Items listed in a dataset:
--- START ---

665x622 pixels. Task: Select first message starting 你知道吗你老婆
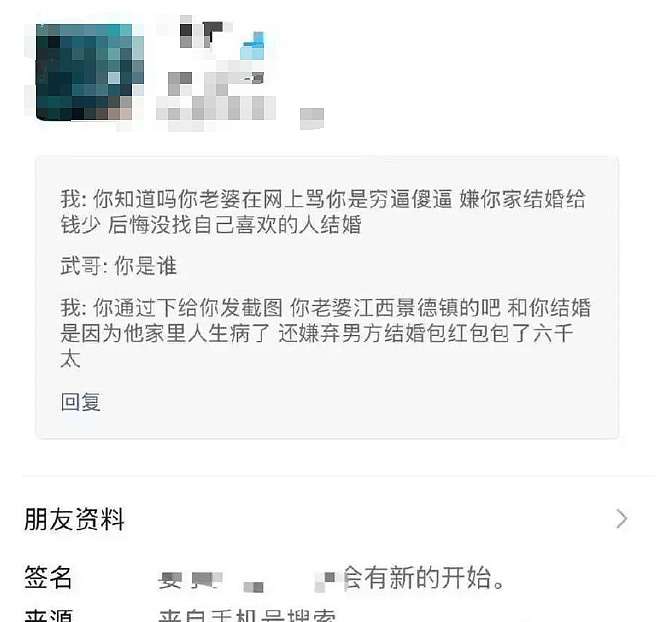click(x=323, y=212)
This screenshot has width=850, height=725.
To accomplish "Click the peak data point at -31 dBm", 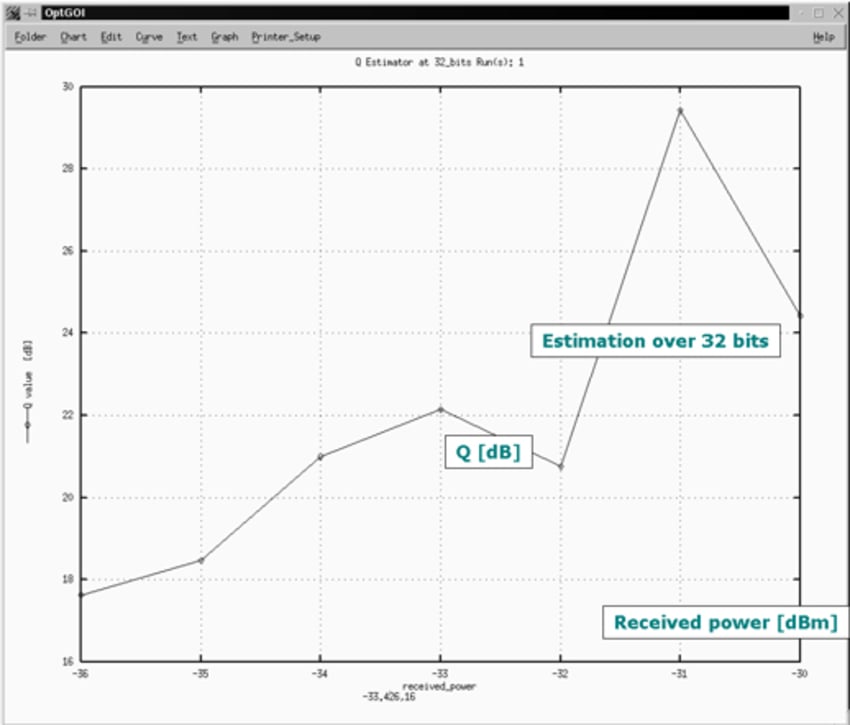I will tap(680, 110).
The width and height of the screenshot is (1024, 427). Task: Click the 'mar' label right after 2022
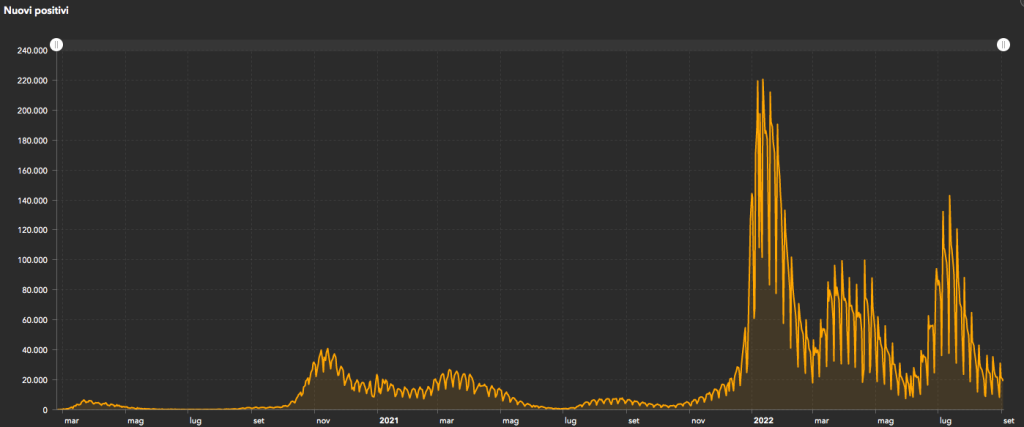point(820,421)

--- END ---

Task requirements:
Your copy should hold exactly the lines from the one with "The width and" through the end of the records, both included, and no pictures.

Output for this exercise:
The width and height of the screenshot is (1024, 427). Task: Click the 'mar' label right after 2022
point(820,421)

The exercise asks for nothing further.